ABES Notícias – Quais, em sua opinião, são os maiores entraves da regulação no Brasil?
Joaquim Poças – O Brasil tem empresas de saneamento que são do melhor que há no mundo. Mas o país, com a dimensão de um continente, tem realidades muito distintas. Regular um pequeno município do interior é muito diferente de regular a SABESP ou a COPASA. A regulação pode ajudar no desenvolvimento do setor, pode, por exemplo, incentivar a agregação de municípios menores, sem possibilidade de dispor de equipes técnicas e de gestão altamente profissionalizadas como hoje é necessário, por exemplo, para ter perdas reduzidas. O simples fato de divulgar publicamente, para um determinado sistema, por exemplo, perdas de água muito elevadas durante anos consecutivos, levará certamente a que os poderes políticos tomem decisões sobre uma reestruturação que ponha termo ao mau desempenho.
ABES Notícia – Falando sobre a relação entre serviços públicos e atividades econômicas, muitas pessoas rejeitam o fato de ter de pagar pelos serviços de abastecimento – seja por meio de tarifa seja por meio de imposto. Como é esta relação na Europa?
——————
[O que fazer] Resuma em duas frases o trecho da entrevista sobre a regulação do saneamento no Brasil.

[Registros do conjunto]
——————
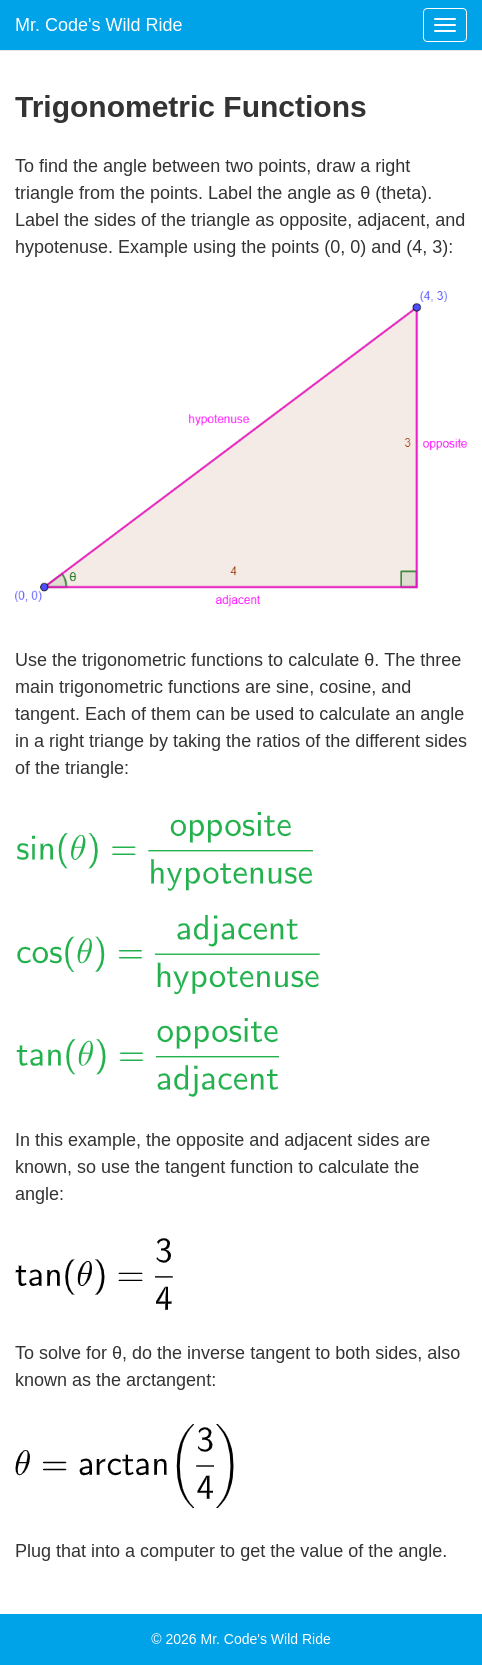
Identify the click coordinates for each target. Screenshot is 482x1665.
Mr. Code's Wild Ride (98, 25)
——————
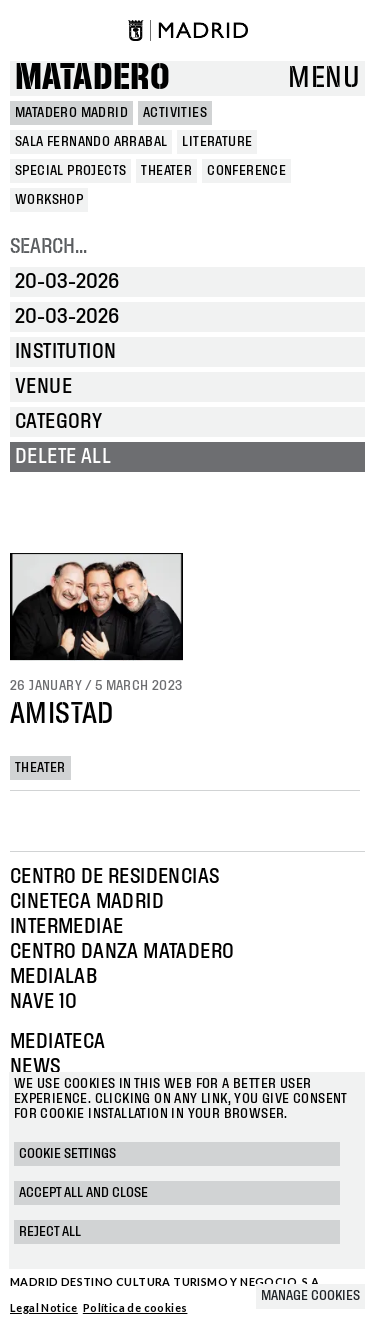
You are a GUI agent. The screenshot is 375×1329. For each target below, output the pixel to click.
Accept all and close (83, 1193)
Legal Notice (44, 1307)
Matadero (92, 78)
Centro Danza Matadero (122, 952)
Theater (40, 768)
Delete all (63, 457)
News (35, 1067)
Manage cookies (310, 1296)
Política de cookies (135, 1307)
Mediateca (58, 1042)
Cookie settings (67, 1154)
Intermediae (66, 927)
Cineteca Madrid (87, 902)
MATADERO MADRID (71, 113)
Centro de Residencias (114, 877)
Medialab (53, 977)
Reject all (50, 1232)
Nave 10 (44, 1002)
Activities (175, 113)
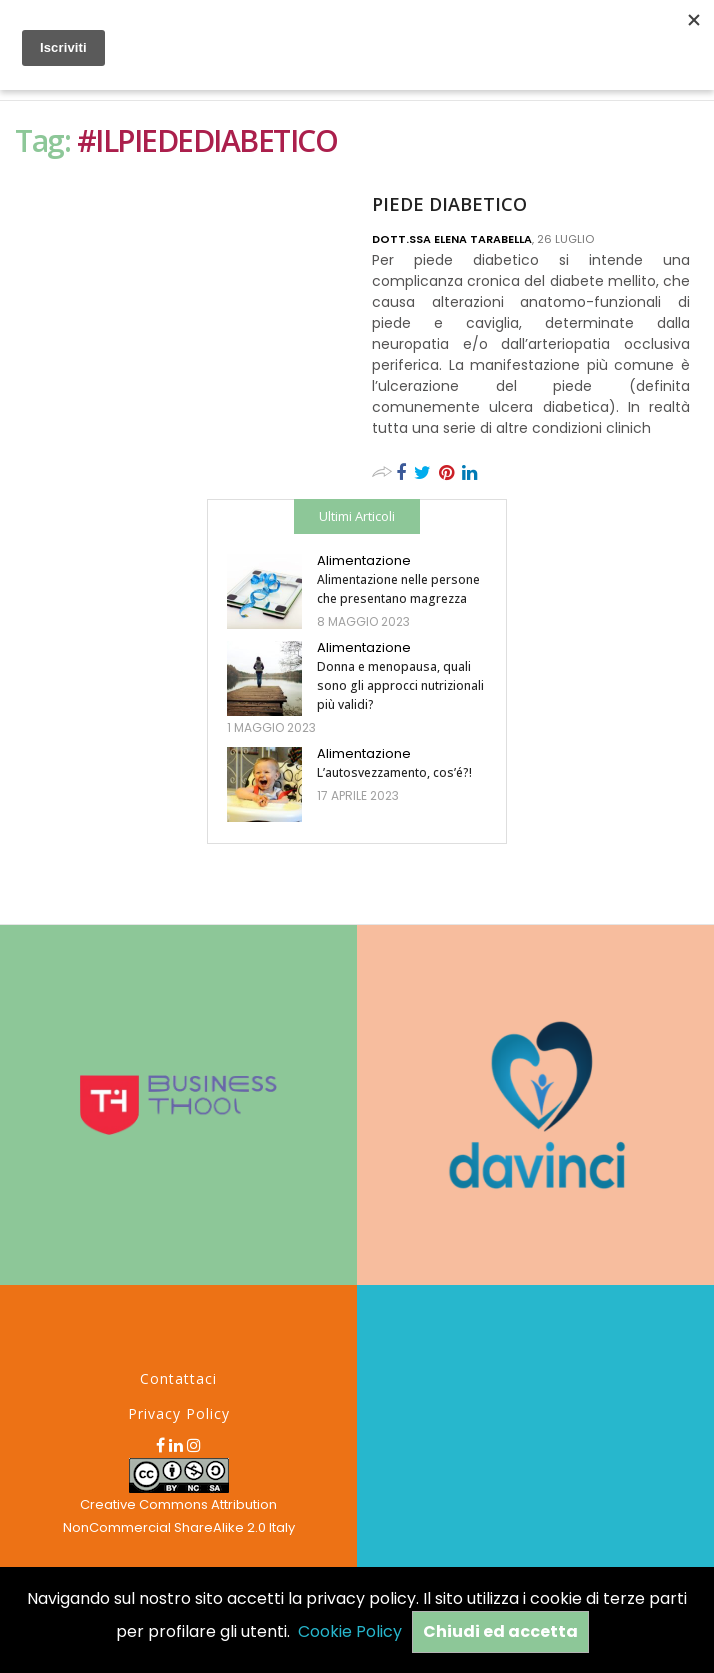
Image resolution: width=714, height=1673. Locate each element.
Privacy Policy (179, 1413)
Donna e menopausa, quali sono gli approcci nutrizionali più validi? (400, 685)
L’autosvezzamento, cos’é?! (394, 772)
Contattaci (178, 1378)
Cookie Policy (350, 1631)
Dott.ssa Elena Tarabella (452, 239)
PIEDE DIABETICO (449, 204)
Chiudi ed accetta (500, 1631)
——————
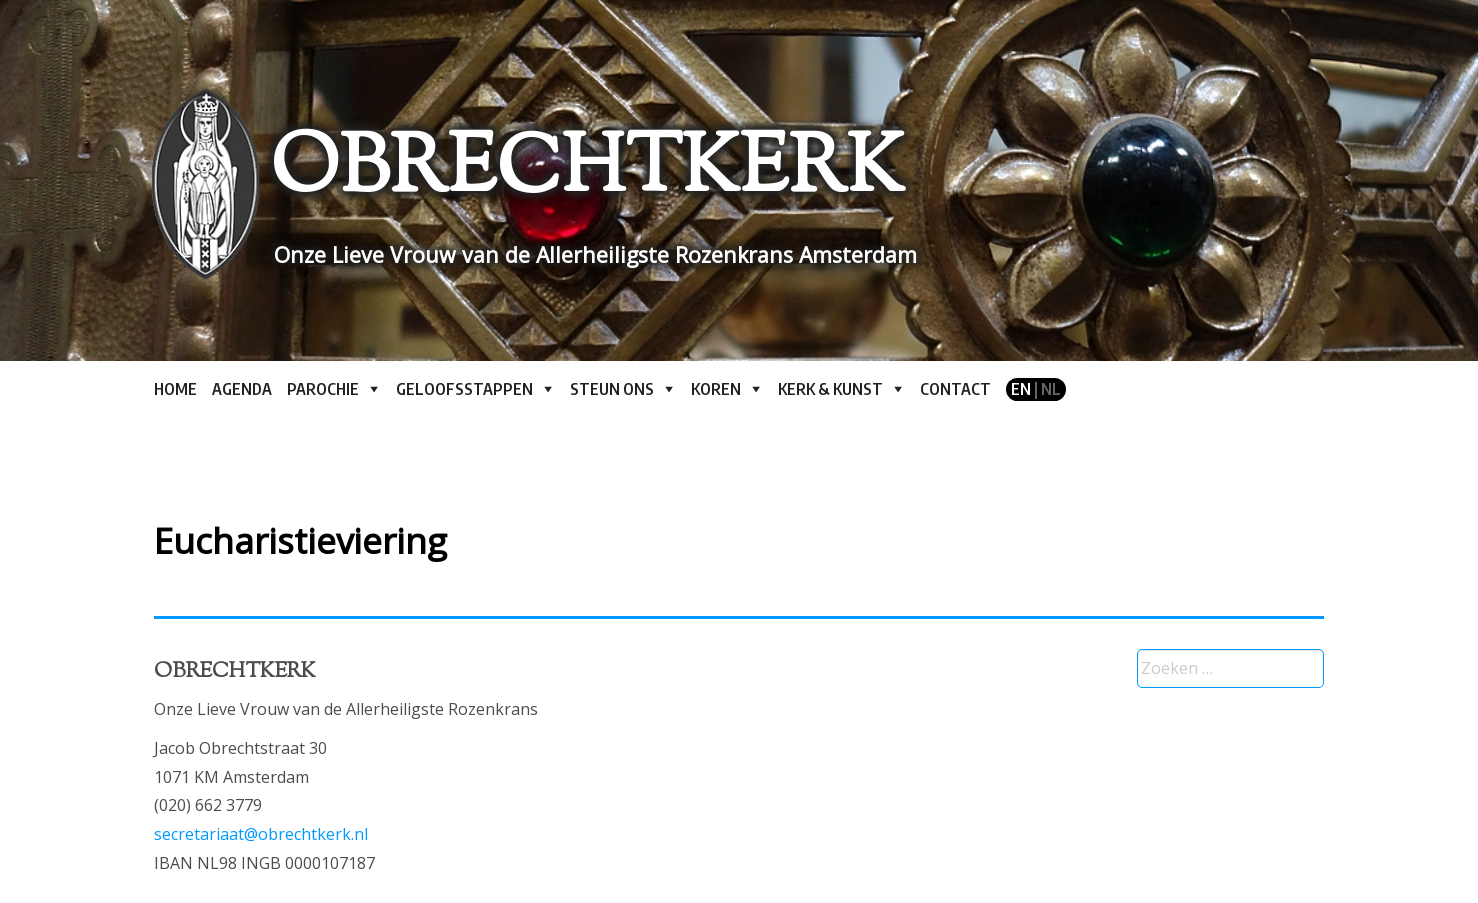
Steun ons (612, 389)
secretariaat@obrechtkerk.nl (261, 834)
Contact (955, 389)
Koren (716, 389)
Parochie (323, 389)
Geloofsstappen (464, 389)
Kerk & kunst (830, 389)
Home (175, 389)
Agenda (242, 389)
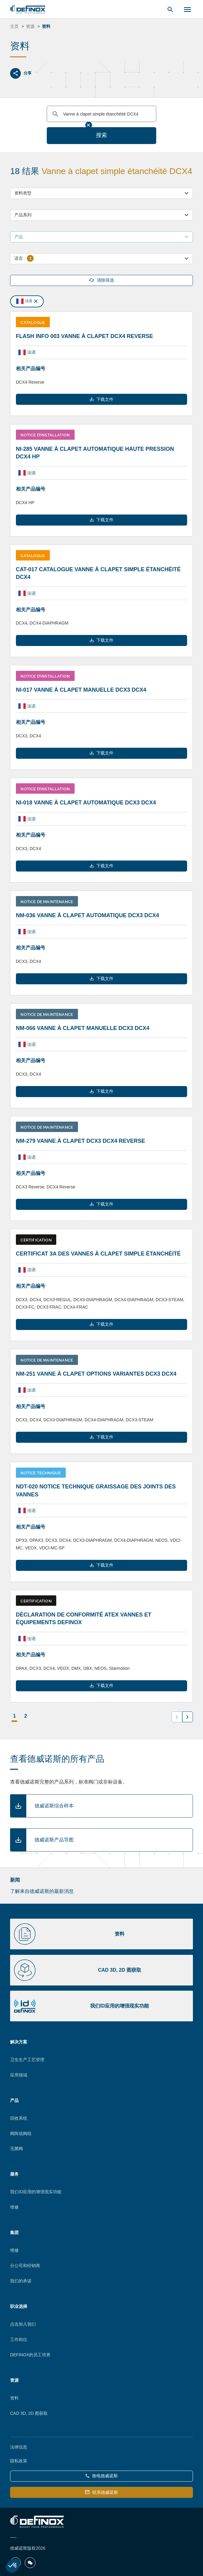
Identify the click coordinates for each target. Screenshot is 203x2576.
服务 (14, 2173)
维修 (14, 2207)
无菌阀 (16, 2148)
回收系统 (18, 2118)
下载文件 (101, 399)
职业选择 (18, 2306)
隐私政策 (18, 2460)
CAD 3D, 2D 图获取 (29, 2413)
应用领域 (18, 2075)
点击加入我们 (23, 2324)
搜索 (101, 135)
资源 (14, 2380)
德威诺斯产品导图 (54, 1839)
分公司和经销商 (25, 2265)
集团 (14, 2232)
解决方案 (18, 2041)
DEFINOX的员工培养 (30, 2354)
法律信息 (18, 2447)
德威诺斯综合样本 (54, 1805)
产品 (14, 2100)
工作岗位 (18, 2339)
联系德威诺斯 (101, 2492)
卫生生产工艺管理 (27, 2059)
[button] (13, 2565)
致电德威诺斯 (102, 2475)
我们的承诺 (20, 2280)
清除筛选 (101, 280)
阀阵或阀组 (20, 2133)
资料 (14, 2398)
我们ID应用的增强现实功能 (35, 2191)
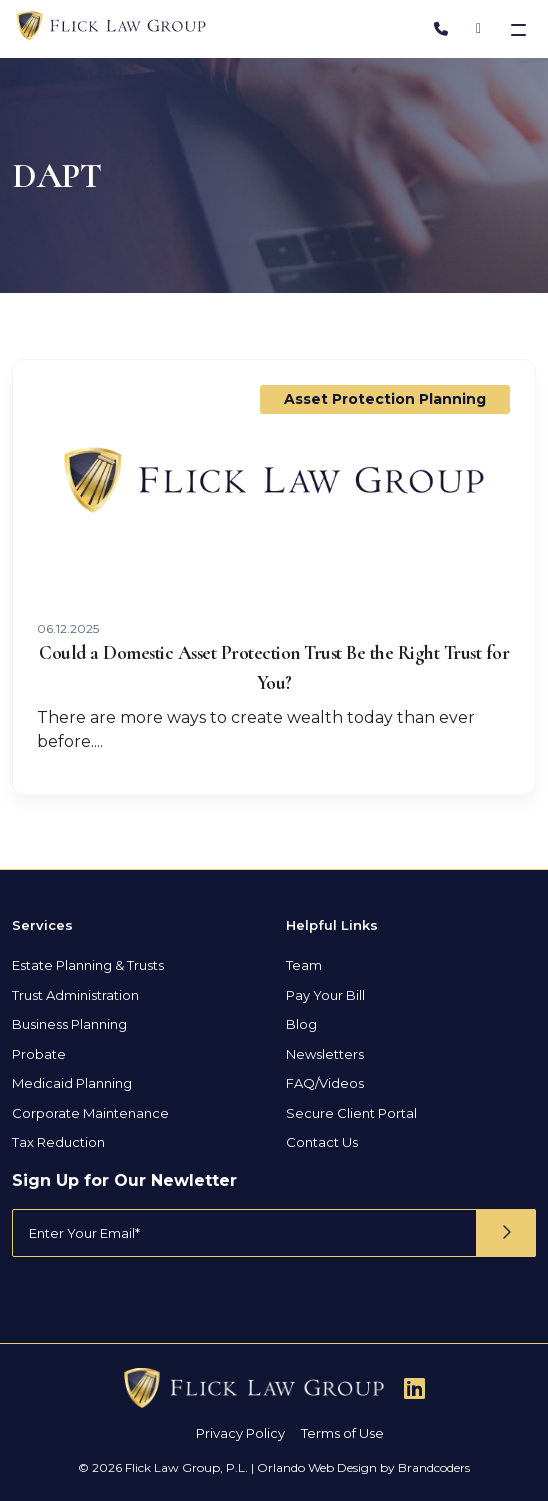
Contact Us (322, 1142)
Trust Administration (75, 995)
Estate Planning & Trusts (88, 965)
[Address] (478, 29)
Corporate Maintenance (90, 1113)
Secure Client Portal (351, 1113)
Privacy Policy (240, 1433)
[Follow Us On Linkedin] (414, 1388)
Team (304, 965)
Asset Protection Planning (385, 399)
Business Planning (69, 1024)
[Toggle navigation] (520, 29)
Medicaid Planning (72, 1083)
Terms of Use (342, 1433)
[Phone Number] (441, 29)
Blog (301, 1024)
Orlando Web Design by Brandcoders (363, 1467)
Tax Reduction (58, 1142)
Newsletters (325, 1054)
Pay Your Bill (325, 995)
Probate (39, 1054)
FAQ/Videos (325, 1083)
——————
[Resposta completa] Segundo Joaquim Poças, o Brasil tem empresas de saneamento entre as melhores do mundo, mas realidades muito distintas, de modo que regular um pequeno município do interior é muito diferente de regular a SABESP ou a COPASA. A regulação pode ajudar o desenvolvimento do setor, por exemplo incentivando a agregação de municípios menores, e a simples divulgação pública de perdas de água muito elevadas durante anos consecutivos levará os poderes políticos a decidir uma reestruturação.